LG Berlin zu Kokainbande: Das Landgericht Berlin hat drei Männer wegen bandenmäßiger Einfuhr von Betäubungsmitteln und der Beihilfe zum bandenmäßigen Drogenhandel zu Haftstrafen von bis zu zwölf Jahren und neun Monaten verurteilt. Sie hatten ab 2012 mindestens sechs Transporte mit einer Gesamtmenge von mindestens drei Tonnen Kokain von Südamerika nach Deutschland organisiert.

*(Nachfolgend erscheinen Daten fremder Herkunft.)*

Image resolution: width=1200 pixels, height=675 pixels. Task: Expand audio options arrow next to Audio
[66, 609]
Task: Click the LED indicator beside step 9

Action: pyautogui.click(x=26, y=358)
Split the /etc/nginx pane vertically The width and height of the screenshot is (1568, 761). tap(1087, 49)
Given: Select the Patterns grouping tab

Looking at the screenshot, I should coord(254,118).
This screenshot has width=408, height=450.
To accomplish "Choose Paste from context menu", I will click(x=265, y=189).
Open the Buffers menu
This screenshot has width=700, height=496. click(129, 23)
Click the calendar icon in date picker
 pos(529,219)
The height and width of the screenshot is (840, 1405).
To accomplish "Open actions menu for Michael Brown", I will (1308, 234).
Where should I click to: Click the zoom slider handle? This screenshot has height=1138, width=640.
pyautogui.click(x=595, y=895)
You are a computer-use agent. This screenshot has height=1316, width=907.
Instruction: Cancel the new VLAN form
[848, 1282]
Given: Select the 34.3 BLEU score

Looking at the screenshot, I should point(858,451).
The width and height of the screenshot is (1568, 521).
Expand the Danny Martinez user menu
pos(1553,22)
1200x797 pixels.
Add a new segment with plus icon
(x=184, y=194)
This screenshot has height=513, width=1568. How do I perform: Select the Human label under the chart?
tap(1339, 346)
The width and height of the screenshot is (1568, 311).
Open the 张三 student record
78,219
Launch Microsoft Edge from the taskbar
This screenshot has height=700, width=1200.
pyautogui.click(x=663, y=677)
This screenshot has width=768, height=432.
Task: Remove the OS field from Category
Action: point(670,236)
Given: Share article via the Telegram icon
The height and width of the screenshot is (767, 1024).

Es berichtet der Tsp (Kerstin Gehrcke).
LG Schwerin – Totschlag an der Verlobten: Vor dem Landgericht Schwerin muss sich ein 44-Jähriger wegen Totschlags verantworten, weil er seine Verlobte nach einem gemeinsamen Weihnachtsmarktbesuch und dortigem Streit Ende letzten Jahres erstochen haben soll. Es sind sechs Verhandlungstermine bis Ende Juni vorgesehen. Dies schreibt spiegel.de.
LG Potsdam zu "Letzte Generation": Das Landgericht Potsdam hat den Anfangsverdacht bestätigt, dass es sich bei der "Letzten Generation" um eine kriminelle Vereinigung handeln könnte und wies damit die Beschwerde eines Aktivisten gegen einen von der Staatsanwaltschaft Neuruppin veranlassten Durchsuchungsbeschluss zurück. Der Beschluss bezog sich auf Aktionen gegen eine Raffinerie in Schwedt. Es schreibt der Tsp (Julius Geiler).
LG Erfurt zu Angriff durch Rechtsextreme: Das Landgericht Erfurt hat drei der verbliebenen sieben Angeklagten, die drei junge Männer aus Guinea mit Schlägen und Tritten teilweise schwer verletzt hatten, zu Haftstrafen zwischen zwei Jahren und vier Monaten und vier Jahren und neun Monaten verurteilt. Daneben erhielt ein Angeklagter eine zweijährige Bewährungsstrafe, während drei der Angeklagten freigesprochen wurden. Das Gericht stellte fest, dass die Tat einen "eindeutig rechtsradikalen" Hintergrund hatte und erhöhte gem § 46 Abs. 2 StGB das Strafmaß. Es berichtet die taz (Rieke Wiemann).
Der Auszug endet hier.